Beginning in the mid-1970s, Belier Press, a New York publisher of vintage erotica, reprinted many of Stanton's comic serials in its 24-volume Bizarre Comix series.[citation needed] Titles, mainly from the 1950s and 1960s, include: Dianna's Ordeal, Perils of Dianna, Priscilla: Queen of Escapes, Poor Pamela, Bound in Leather, Duchess of the Bastille, Bizarre Museum, Pleasure Bound, Rita's School of Discipline, Mrs. Tyrant's Finishing School, Fifi Chastises Her Maids, A Hazardous Journey, Helga's Search for Slaves, Madame Discipline, and Girls' Figure Training Academy.
In addition to books about his work, Stanton's art was reprinted in the 1990s in comic books from Fantagraphics Books' imprint Eros Comix: The Kinky Hook (1991), Sweeter Gwen (1992), Confidential TV (1994), and Tops and Bottoms # 1 - 4 (1997).

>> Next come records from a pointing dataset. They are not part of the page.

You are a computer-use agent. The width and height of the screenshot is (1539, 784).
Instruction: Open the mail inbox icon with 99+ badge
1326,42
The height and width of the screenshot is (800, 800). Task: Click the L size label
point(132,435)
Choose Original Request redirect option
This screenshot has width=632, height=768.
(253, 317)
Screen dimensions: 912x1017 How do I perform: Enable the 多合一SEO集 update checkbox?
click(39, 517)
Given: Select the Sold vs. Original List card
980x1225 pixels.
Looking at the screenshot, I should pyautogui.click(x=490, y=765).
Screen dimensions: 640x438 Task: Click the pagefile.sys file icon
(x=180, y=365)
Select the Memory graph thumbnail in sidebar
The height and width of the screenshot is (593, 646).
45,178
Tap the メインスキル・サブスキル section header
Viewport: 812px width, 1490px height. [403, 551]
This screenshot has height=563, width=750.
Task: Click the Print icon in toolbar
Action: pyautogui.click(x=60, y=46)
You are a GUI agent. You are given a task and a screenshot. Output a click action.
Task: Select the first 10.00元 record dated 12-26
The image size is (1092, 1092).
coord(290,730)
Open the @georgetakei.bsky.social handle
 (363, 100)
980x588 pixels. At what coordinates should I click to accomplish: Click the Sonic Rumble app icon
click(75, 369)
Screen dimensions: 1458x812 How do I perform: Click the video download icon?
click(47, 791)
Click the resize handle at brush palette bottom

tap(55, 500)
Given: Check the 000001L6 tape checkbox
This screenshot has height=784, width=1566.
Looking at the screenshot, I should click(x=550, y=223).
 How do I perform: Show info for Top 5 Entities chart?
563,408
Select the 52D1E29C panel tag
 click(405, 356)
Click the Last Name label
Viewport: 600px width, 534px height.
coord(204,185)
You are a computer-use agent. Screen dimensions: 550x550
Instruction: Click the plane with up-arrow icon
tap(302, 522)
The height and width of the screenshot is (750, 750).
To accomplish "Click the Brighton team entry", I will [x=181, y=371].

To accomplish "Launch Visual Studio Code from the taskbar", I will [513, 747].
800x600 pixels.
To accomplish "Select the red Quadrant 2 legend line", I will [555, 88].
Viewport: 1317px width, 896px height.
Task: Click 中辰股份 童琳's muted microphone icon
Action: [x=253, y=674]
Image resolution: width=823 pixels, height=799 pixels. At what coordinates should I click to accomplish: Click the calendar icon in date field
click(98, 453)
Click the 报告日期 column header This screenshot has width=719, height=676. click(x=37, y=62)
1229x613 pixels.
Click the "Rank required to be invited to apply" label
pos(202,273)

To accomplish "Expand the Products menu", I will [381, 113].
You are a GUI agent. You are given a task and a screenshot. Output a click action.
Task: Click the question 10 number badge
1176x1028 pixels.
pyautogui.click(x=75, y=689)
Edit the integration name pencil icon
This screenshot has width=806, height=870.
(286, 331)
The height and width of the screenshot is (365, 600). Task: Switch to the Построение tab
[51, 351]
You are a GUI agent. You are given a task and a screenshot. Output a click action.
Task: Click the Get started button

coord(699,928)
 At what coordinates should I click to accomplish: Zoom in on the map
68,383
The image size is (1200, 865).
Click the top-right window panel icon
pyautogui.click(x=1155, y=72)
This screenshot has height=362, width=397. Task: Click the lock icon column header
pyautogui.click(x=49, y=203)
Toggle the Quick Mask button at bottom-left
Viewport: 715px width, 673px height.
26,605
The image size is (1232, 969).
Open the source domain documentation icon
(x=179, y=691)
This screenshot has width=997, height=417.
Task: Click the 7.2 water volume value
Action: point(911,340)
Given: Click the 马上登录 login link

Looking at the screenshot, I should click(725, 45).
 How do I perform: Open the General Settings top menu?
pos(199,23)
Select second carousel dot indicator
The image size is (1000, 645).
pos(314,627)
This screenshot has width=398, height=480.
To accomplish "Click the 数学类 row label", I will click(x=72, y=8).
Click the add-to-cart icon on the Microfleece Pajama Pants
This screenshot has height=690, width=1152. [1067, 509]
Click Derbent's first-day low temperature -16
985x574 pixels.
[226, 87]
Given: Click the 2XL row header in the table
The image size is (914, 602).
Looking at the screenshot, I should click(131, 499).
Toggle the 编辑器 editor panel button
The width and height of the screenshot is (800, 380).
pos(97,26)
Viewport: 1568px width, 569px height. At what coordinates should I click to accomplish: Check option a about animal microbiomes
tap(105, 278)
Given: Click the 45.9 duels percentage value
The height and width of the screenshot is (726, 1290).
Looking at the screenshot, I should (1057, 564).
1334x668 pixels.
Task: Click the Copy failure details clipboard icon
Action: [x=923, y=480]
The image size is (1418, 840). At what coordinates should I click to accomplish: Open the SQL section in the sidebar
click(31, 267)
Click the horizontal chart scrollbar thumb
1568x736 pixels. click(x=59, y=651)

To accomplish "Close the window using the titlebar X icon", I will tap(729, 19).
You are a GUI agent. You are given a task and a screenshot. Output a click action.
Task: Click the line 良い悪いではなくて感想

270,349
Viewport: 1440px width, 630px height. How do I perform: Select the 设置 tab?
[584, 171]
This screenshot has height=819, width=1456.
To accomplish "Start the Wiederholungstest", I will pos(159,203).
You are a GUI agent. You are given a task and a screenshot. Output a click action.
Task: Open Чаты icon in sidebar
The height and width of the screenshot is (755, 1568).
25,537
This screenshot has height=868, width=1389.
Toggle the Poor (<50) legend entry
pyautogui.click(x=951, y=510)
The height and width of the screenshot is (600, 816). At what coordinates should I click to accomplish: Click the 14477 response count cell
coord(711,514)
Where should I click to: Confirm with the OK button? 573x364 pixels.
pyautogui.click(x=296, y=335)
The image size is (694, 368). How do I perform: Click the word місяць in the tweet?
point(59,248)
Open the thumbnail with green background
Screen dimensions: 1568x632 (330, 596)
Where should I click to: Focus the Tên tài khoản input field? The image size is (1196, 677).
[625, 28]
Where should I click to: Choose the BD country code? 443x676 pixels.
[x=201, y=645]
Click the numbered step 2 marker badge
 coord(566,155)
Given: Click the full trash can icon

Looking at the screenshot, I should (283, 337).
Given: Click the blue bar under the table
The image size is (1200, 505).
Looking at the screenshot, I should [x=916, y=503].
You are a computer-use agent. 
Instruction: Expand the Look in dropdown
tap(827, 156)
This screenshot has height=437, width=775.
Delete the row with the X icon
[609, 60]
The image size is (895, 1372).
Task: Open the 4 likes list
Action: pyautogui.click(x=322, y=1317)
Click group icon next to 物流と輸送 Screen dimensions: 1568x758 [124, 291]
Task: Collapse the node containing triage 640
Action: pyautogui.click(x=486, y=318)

Individual issues were subtitled "Bound Beauty" (# 1), "Lady in Charge" (# 2), "Broken Engagement" (# 3), "Broken Engagement 2" (# 4).
The German publisher Taschen Verlag has published several collections.




Eric Stanton known as The Rembrandt of Pulp Culture, was an inspiration for artists such as Richard Lindner, Allen Jones and Helmut Newton. He created thrilling panel stories and colorful pulp fiction covers of voluptuous, demanding women overpowering uppity males. Today, his work is defined as female empowerment, and as caricature of female-dominance fantasy – a dichotomy that delights contemporary culture, but initially forced him into abusive underworld partnerships in a pre-feminist society averse to female strength. “A woman has to be strong. The bigger the better,” was his motto.